Appearing on stage with a stool, a microphone and a can of Diet Pepsi, Poundstone is famous for her razor-sharp wit and spontaneity. The Boston Globe
said, "Poundstone improvises with a crowd like a jazz musician...swinging in unexpected directions without a plan, without a net." The paper also noted that, "You know Poundstone's a great comic the way you know any fine performer when you see one-there's a disarming ease in her craft, an immediate sense that she's so quick on her feet you need never worry about the possibility of something going wrong."
Her off-kilter sensibility and impeccable timing made her a perfect fit for NPR's "oddly informative," weekly news quiz program, "Wait Wait...Don't Tell Me," which she joined as a regular panelist seven years ago. Hosted by Peter Segal, the show is broadcast in 50 states and gives Poundstone a chance to match wits with some of today's leading pundits - not to mention interact with some of the people at the forefront of our nation's eyes, such as Supreme Court Justice Stephen Breyer and former White House Press Secretary the late Tony Snow.
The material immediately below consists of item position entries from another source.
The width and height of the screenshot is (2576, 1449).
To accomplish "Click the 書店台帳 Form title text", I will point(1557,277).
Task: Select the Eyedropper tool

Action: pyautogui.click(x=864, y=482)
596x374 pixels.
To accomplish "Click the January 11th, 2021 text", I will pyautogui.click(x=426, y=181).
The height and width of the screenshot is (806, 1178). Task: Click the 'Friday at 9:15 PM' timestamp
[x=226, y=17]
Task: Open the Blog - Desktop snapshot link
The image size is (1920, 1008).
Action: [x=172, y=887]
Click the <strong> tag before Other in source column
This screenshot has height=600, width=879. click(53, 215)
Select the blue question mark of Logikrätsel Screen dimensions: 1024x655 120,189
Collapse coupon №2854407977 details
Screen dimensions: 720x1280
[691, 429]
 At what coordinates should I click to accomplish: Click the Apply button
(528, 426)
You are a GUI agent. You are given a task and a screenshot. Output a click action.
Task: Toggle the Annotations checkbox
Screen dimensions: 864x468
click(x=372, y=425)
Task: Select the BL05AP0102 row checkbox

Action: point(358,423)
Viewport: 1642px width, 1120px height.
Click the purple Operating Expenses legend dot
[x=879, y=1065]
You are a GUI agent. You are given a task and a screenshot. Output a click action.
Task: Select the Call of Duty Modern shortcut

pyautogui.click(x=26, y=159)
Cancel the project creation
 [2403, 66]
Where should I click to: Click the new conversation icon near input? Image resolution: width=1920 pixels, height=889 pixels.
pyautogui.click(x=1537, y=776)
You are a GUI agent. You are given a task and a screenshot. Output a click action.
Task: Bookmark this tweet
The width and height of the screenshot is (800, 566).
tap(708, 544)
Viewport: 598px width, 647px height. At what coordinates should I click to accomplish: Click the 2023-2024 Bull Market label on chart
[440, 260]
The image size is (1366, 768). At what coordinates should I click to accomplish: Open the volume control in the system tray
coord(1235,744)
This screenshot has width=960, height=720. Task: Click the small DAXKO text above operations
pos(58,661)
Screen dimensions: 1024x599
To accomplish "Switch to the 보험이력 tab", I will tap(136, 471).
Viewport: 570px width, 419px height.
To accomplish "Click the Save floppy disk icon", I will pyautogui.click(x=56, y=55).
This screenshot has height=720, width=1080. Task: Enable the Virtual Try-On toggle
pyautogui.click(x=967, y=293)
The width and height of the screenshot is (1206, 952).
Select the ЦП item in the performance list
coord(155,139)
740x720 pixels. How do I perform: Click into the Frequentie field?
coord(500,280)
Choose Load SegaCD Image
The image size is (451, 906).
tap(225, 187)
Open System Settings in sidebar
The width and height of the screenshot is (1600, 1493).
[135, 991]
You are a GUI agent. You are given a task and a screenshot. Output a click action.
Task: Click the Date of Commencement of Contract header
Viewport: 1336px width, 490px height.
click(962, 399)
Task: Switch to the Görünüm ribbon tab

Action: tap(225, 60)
Poundstone, who grew up in Sudbury, Mass., became part of the Boston comedy scene in 1979, and then moved to San Francisco where she continued to flourish. By 1990 she'd relocated to Los Angeles and had starred in several comedy specials for HBO, as well as appeared on "Saturday Night Live" when friend and mentor Robin Williams hosted the show. Poundstone's first one-hour HBO special, "Cats, Cops, and Stuff," led to her becoming the first woman to ever receive the Cable ACE for best standup comedy special. She also starred in a self-titled talk show series for HBO (for which she won her second Cable ACE Award for Best Program Interviewer, beating out other, more recognized names in that field.)
By the mid-1990s, Poundstone had shifted her performances from comedy clubs to performing arts centers and theatres where her interactions with the crowd became the stuff of legend. In 1996, Paula taped her second hour special for HBO, "Paula Poundstone Goes to Harvard," - the first time that university has ever allowed it's name to be used in the title of a television show. Poundstone's first book, There's Nothing In This Book That I Meant To Say
. (Harmony Books, a division of Random House, Hardcover pub: November 2006, with foreword by Mary Tyler Moore), is part memoir, part monologue, This unique laugh-out-loud book features biographies of legendary historical figures including Abraham Lincoln, Joan of Arc and Sitting Bull, among others, from which Poundstone can't help digressing to tell her own..
In 2007 BRAVO premiered Poundstone's latest standup comedy special: "Paula Poundstone: Look What the Cat Dragged In" In 2009 Poundstone released her first comedy CD: I HEART JOKES: Paula Tells Them In Maine
, 60 minutes of the smartest comedy recorded live at the sensational Stone Mountain Arts Center - because as she says, "It's very hard to do it any other way."
The University of Hartford launched the MUSIC for a CHANGE series in the spring of 2000, with the goal of using music as means of helping the Hartford community. To date, more than $150,000 has been raised for a number of Greater Hartford nonprofit organizations.